Ferrara, che ha firmato la sintesi e la produzione degli anticorpi monoclonali anti-VEGF, bevacizumab e ranibizumab, oggi standard of care del carcinoma del colon così come della maculopatia degenerativa, ha illustrato come la caratterizzazione dei processi della neoangiogenesi e quindi delle terapie anti-angiogenetiche anche in combinazione con i nuovi farmaci possa costituire una nuova visione della clinica di varie patologie.
Assetti genomici per gli studi clinici
Nella sua lectio magistralis, Melissa Davis, direttore scientifico dell’International Center for the Study of Breast Cancer Subtypes e professore associato alla Weill Cornell Medicine di New York, ha sottolineato l’importanza degli studi sulle diversità razziali, e quindi la necessità di procedere nella ricerca per identificare gli assetti genomici a legati alle diverse etnie, che si sono conservati poi nell’immigrazione delle popolazioni e che devono essere considerati all’interno delle nazioni oggi sempre più multietniche, sia nella pratica, sia negli studi clinici.
Biopsia liquida
Di biopsia liquida si è parlato come di nuova frontiera dell’oncologia, perché permetterà di tracciare una profilazione sia all’inizio che durante i trattamenti, essendo possibile modulare la terapia a seconda delle modalità con cui avvengono le modificazioni nel genoma del tumore.

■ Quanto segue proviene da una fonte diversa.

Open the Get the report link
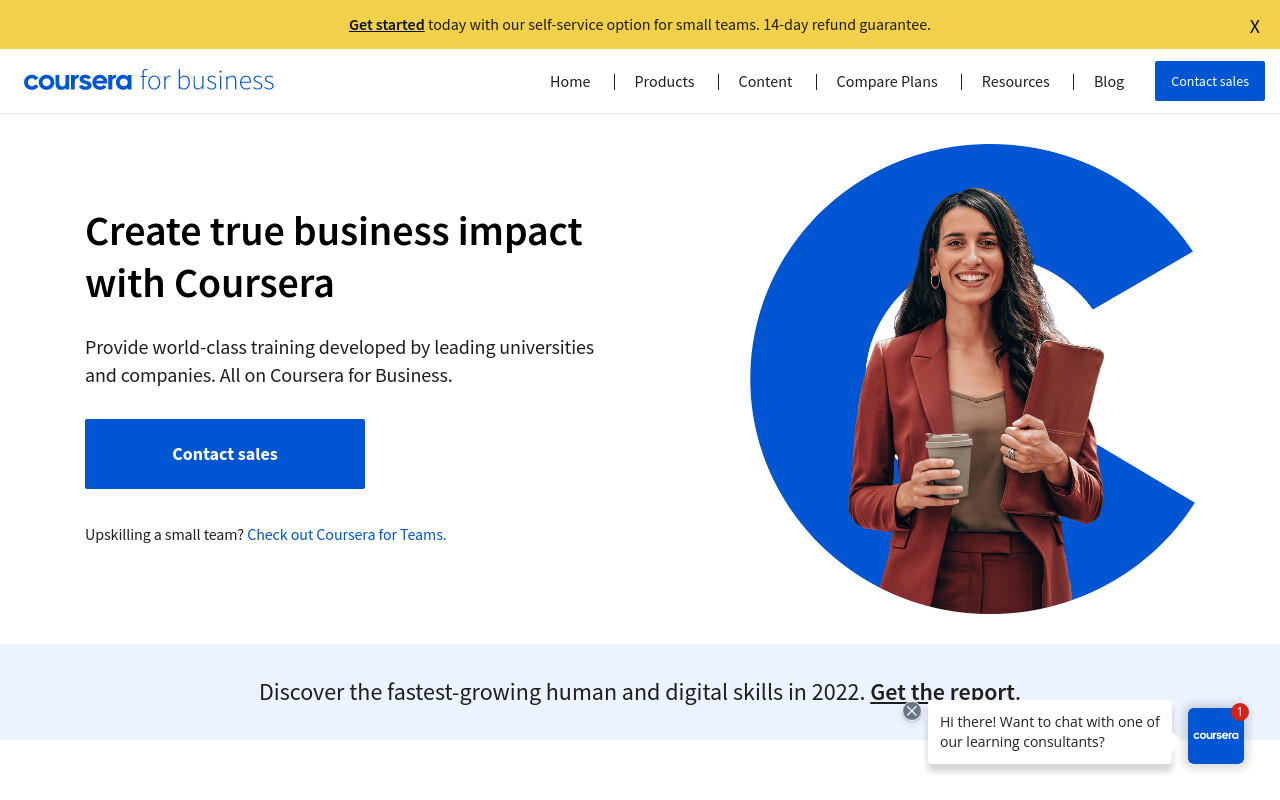Image resolution: width=1280 pixels, height=800 pixels. (943, 691)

Le problematiche legate alla biopsia liquida sono al momento sia di tipo tecnologico (prima tra tutte quella di rendere diffuse, accessibili e standardizzate le metodiche), che di tipo biologico (in relazione alla quantità di DNA liberato nel circolo sanguigno dal tumore).
Le potenzialità, invece, sono enormi e, anche a fronte delle patologie più diffuse come i tumori della mammella, colon-retto, polmone e prostata, va costruita una cultura comune di tecnologie, nelle fasi sia preanalitica che analitica. Non ultimo, poi, il sistema andrebbe reso facilmente fruibile.
Ad oggi sono disponibili già risultati importanti della selezione dei pazienti, come ad esempio per la terapia post-chirugica adiuvante nel carcinoma del colon-retto, o per la scelta di terapie a target molecolare nell’adenocarcinoma del polmone avanzato.
La malattia residua minima
All’utilizzo della biopsia clinica si collega anche il concetto della malattia residua minima (MRM), termine preso in prestito nei tumori solidi da quanto già consolidato in ematologia (vedi mieloma o linfomi) e che consiste nel valutare la persistenza di malattia neoplastica sub-clinica dopo chirurgia o trattamenti medici antineoplastici e nelle strategie per identificale e eradicarla, con l’obiettivo della guarigione del paziente e anche di evitare over-treatment. Per molti tumori anche ad importante impatto epidemiologico come il tumore della mammella e del polmone si stanno sviluppando trattamenti post chirurgici (immunoterapia e terapia a target molecolare), mentre diverso è il discorso del tumore dell’ovaio, per il quale non è stata ancora definita, ma su cui prosegue il lavoro di studio e ricerca.